Dataset records:
···

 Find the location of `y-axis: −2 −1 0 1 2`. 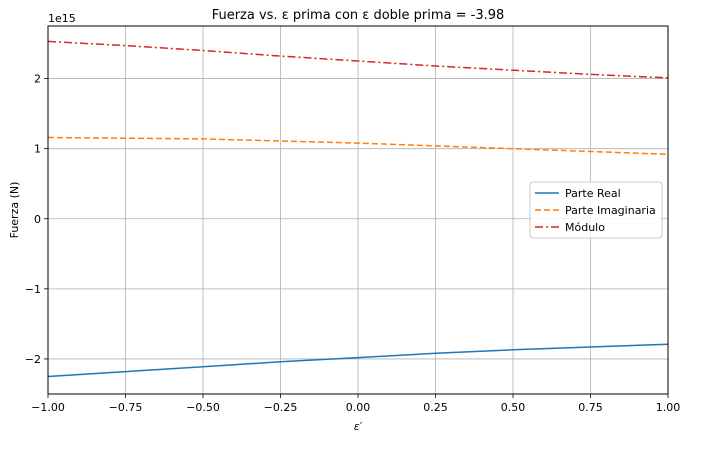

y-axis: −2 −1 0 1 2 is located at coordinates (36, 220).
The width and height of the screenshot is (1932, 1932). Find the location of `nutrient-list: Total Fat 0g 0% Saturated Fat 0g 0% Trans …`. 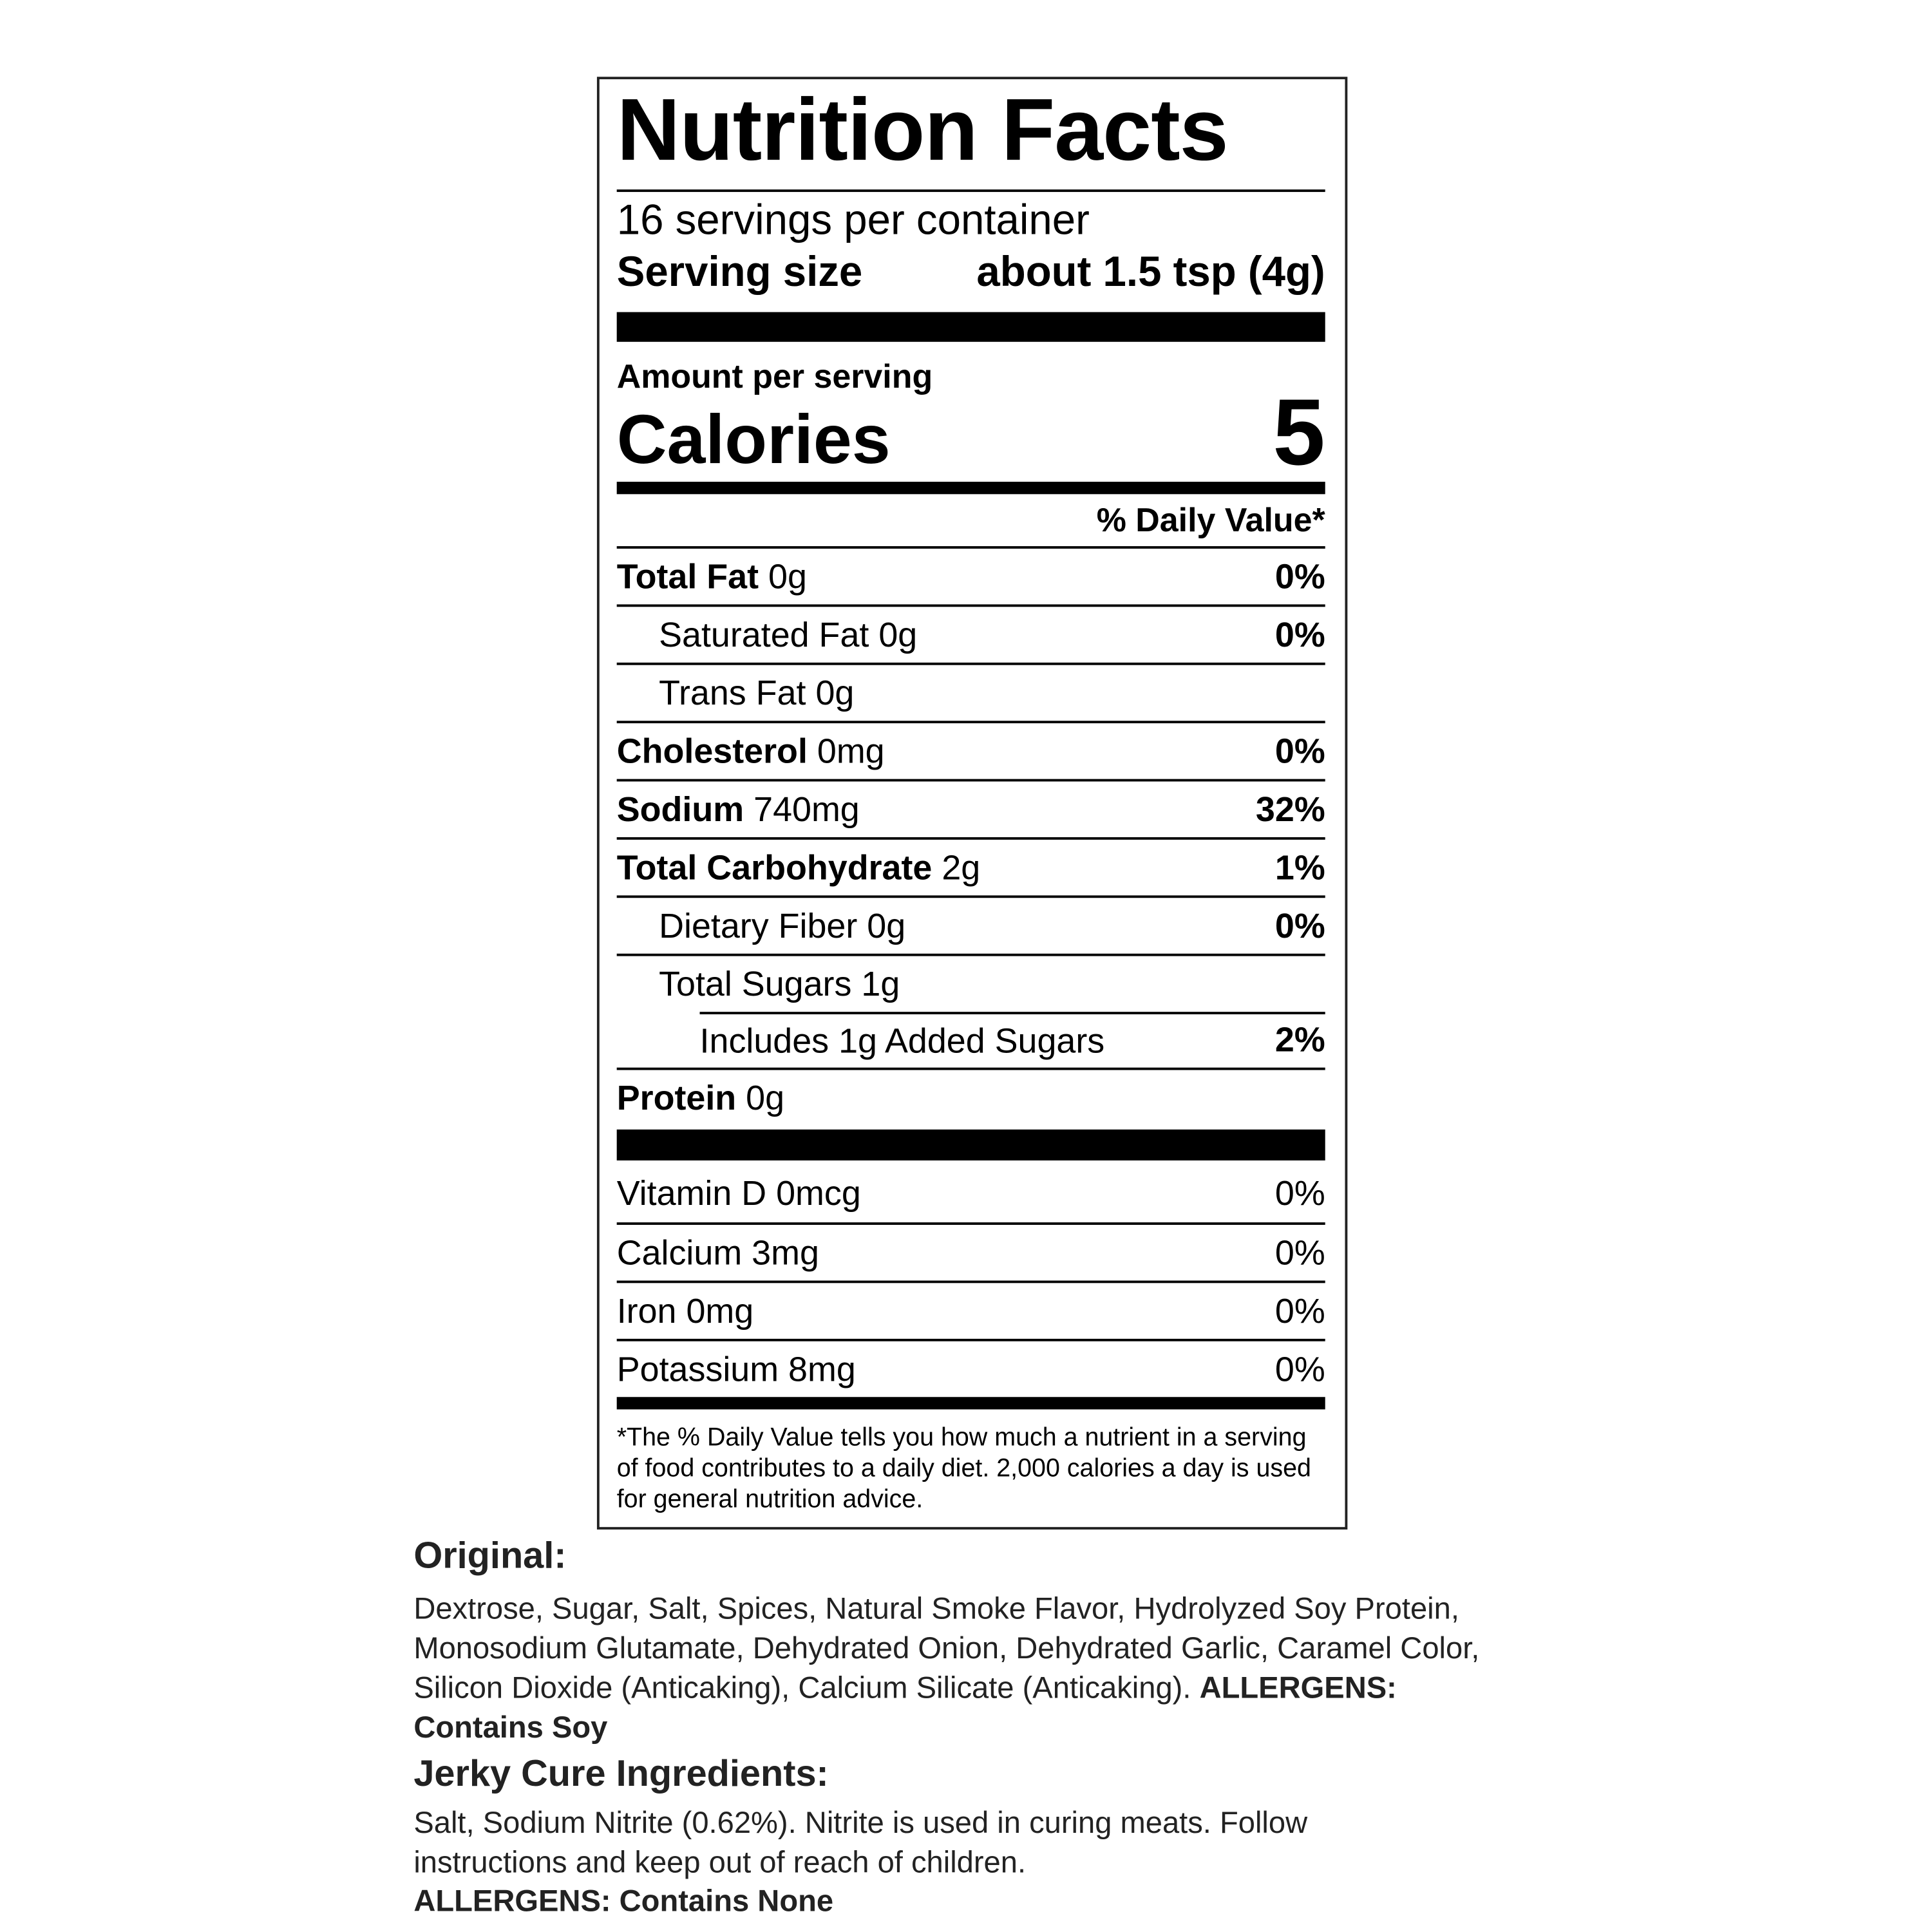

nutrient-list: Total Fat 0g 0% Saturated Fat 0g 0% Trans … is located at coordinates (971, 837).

···

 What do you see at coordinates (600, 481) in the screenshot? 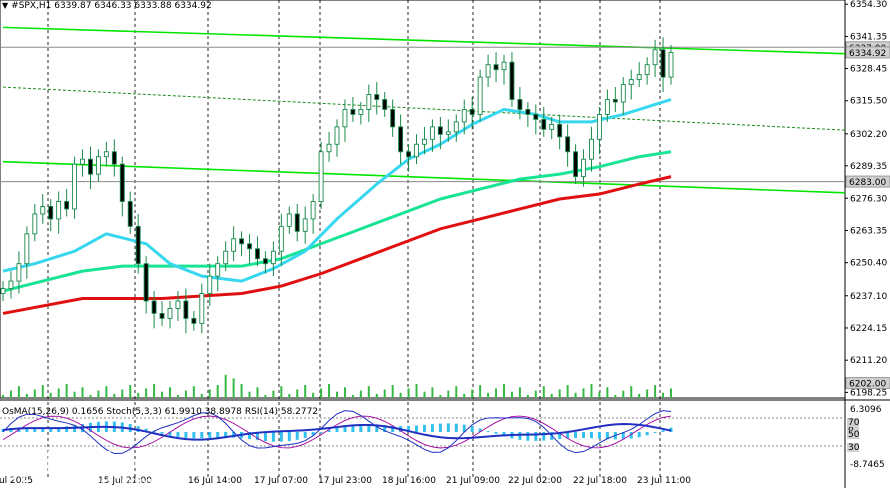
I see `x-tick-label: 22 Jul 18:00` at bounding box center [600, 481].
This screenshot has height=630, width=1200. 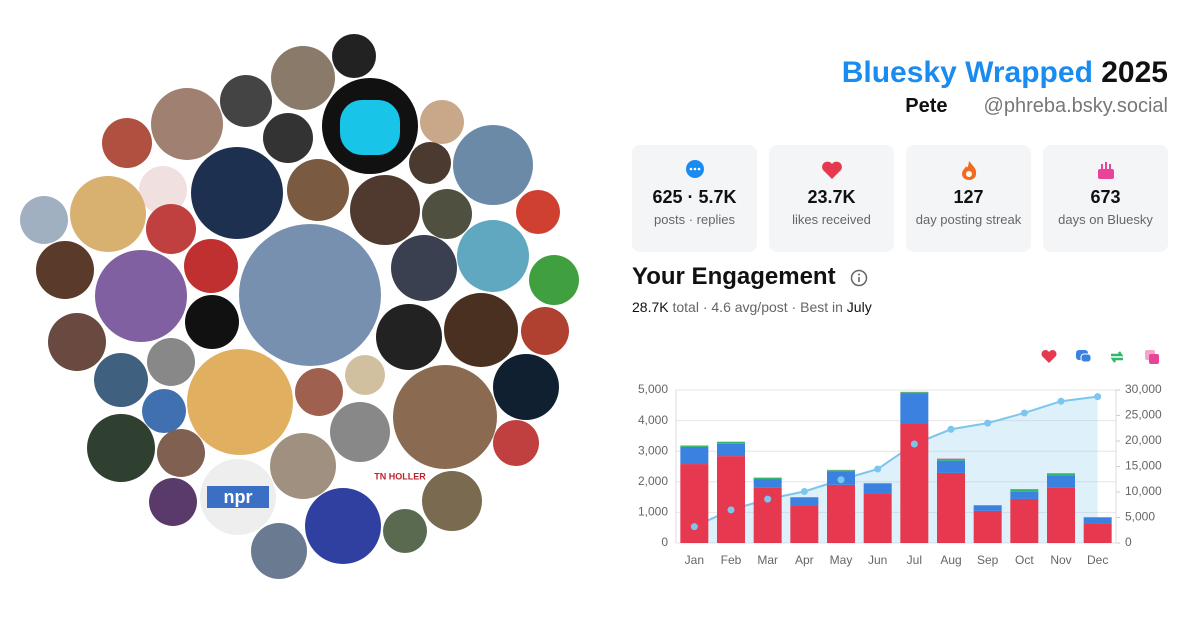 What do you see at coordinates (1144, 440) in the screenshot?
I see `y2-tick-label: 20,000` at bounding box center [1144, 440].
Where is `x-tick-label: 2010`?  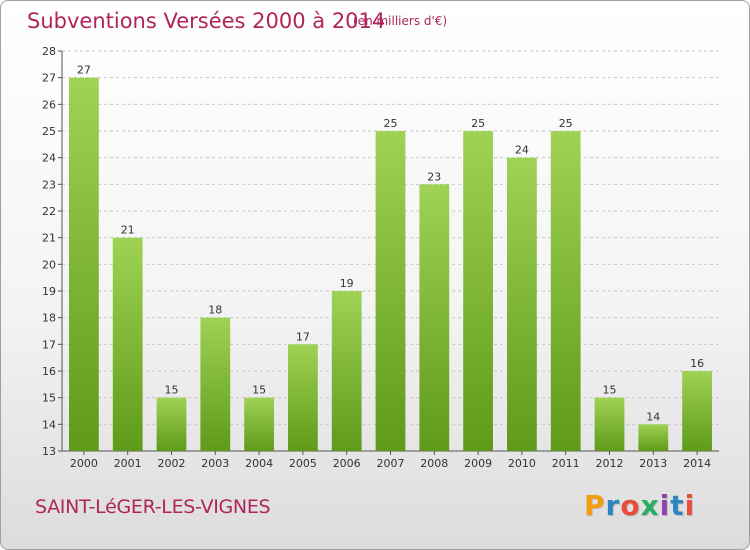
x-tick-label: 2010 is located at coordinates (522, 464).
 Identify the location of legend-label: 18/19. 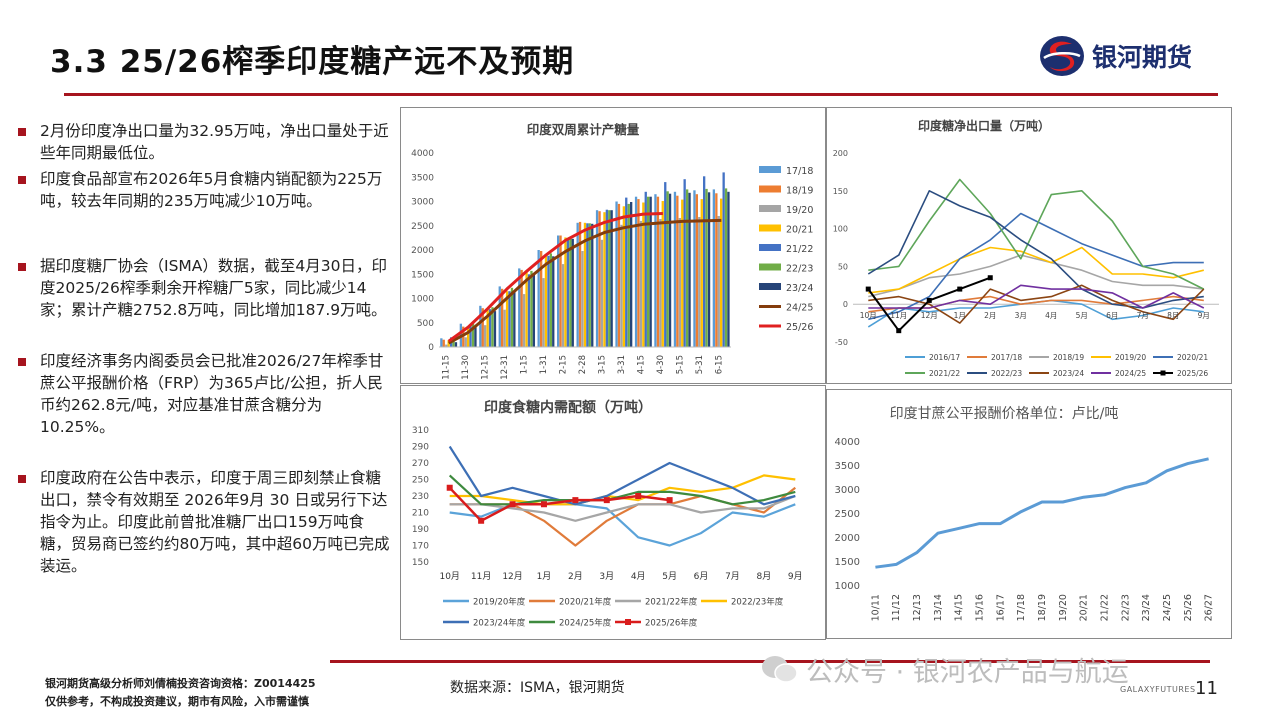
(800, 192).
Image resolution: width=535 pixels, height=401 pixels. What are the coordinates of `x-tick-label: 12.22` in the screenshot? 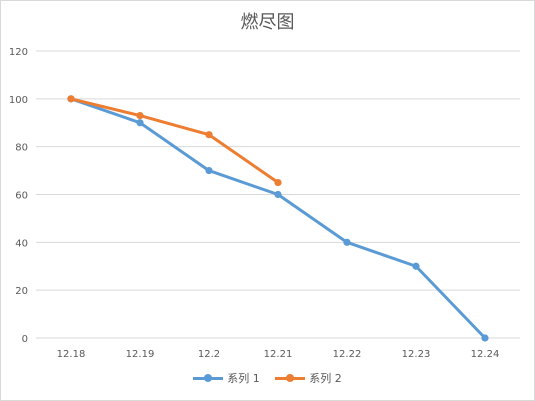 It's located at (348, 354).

···

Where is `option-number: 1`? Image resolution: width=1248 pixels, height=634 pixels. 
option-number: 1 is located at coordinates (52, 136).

···

Exercise directions: Copy out the rows between the line holding "The width and" and the line holding "coordinates (971, 837).", inclusive. Leave the pictures out of your answer.

Response:
The width and height of the screenshot is (1932, 1932). Find the location of `nutrient-list: Total Fat 0g 0% Saturated Fat 0g 0% Trans …`. 

nutrient-list: Total Fat 0g 0% Saturated Fat 0g 0% Trans … is located at coordinates (971, 837).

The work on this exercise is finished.